I often try to imagine what it is like to be a sailor on one of those big “boomer” nuclear submarines that go out for months below the sea. When the hatch closes, they are stuck down there together for a long time. Or what about those brave souls who sign up for a trip to mars? No turning back once the ship is on its way. It takes a certain commitment to put yourself on that type of position. Each of Jesus’ disciples made a similar commitment. They had left their nets upon the shore and followed him. On the way to Jerusalem, as well as, on a nuclear submarine, or a spaceship to mars, there will come a point where the crew will ask the most divisive of all questions, “Who is the most important person to our mission?”
This happened about a week before Jesus was betrayed and sent to the cross. On submarines I’m guessing it happens about day number two hundred and forty-six. At the end of three years of being on the road with Jesus, James and John came to him ask for the most important seats at the celebratory feast when their mission is done. This is the same question as gets asked on submarines and spaceships. It also gets asked whenever a group of people is stepping out in faith and trying to do the impossible. We want to know, at the most inconvenient time, who are the most important people to the mission?
Jesus says, "You do not know what you are asking.”
This is true. It is totally unspiritual for us to compare ourselves with other people. It is selfish for us to want the best seats. It is unchristian for us to put others down and place ourselves first. We don’t know what we are asking. Further, Jesus doesn’t intend to pick out favorites among his disciples. Neither does he need to hand out first, second, and third places prizes to those who follow him today.
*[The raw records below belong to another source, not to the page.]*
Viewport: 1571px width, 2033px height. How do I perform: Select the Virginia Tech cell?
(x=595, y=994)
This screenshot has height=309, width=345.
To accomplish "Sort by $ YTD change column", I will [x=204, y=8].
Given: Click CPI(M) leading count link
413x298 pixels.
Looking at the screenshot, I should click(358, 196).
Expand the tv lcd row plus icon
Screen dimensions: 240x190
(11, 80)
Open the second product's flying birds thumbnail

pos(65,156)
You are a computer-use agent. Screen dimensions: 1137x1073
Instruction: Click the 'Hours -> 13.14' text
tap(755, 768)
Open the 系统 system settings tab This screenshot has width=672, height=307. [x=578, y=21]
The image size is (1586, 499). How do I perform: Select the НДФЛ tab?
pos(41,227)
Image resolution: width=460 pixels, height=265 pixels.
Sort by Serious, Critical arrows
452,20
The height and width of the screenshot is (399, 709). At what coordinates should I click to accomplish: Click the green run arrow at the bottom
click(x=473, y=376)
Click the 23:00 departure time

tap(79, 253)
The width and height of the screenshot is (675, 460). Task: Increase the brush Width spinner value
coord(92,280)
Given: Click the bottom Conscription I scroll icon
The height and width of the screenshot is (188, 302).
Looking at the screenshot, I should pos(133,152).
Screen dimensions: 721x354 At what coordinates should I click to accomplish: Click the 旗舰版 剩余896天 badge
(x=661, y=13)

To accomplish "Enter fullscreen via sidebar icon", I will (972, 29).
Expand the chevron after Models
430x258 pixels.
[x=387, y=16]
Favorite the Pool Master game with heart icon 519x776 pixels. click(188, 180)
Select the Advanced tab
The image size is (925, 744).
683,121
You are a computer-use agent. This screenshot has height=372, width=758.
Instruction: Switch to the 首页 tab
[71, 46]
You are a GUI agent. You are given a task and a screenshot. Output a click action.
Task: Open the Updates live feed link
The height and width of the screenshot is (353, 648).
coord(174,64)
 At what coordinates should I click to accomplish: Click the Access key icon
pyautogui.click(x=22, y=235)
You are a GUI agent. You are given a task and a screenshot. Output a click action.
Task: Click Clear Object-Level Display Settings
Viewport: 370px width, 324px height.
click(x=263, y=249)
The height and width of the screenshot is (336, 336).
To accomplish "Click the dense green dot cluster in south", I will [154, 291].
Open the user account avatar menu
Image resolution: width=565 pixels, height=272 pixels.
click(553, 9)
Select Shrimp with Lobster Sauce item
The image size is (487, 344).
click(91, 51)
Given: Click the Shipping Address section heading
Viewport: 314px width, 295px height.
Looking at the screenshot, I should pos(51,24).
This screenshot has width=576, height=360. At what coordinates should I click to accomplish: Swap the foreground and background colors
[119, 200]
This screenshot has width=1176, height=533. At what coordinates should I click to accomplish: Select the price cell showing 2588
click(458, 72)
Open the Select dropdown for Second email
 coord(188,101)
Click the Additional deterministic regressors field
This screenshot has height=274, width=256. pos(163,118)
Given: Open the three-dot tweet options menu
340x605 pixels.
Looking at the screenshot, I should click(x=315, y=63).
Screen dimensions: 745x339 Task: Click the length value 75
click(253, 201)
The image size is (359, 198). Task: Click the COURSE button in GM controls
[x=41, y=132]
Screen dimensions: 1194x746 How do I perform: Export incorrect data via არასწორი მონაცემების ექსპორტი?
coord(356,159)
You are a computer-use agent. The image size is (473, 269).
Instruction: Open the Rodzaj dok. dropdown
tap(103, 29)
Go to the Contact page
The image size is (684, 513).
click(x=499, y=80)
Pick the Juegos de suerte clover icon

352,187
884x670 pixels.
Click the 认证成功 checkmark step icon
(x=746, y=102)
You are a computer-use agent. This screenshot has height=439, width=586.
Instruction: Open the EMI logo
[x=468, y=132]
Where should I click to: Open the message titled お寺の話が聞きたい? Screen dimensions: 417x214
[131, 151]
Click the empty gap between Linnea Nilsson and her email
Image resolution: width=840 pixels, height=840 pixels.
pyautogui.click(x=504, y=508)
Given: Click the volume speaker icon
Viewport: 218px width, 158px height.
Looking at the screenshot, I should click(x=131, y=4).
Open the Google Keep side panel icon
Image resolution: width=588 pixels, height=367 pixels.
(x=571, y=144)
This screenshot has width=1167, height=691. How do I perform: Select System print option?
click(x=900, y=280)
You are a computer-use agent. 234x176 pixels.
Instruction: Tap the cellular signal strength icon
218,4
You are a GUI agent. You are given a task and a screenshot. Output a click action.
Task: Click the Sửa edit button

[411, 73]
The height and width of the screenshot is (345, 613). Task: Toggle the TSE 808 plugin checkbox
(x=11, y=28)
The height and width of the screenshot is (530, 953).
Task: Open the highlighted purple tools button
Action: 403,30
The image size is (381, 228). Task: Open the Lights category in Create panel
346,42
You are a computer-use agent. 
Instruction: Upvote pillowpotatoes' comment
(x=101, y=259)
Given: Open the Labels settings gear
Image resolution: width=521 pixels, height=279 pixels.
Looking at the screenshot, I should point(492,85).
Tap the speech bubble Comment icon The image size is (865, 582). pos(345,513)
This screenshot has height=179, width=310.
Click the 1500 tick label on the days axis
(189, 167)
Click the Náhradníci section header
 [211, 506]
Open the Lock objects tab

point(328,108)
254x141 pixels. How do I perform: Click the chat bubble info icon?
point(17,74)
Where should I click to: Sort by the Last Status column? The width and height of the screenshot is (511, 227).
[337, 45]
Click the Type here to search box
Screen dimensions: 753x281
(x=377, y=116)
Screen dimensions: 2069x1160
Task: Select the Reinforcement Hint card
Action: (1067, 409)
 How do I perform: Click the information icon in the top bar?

We don’t know how stupid it sounds for us to ask this question. Yet we still ask it.
So, Jesus asks a question of his own. “Are you able to drink the cup that I drink, or be baptized with the baptism that I am baptized with?” He is referring to his upcoming crucifixion. They asked their question at an inconvenient time, so he gave them an inconvenient question instead of an answer. “Are you able to be crucified with Jesus?”
And they replied, "We are able."
When I seek for special recognition for my efforts. When I say to my boss or the leader of whatever group I am volunteering for, “Who are the most important people here?” When I seek a seat at the head table. The spirit of Jesus rebukes me, but I rarely listen. Jesus asks: “Are you willing to be crucified? Are you able to put your hands out and be led into captivity? Are you able to bear shame and humiliation of be considered a failure?” I am not able. I have much to learn.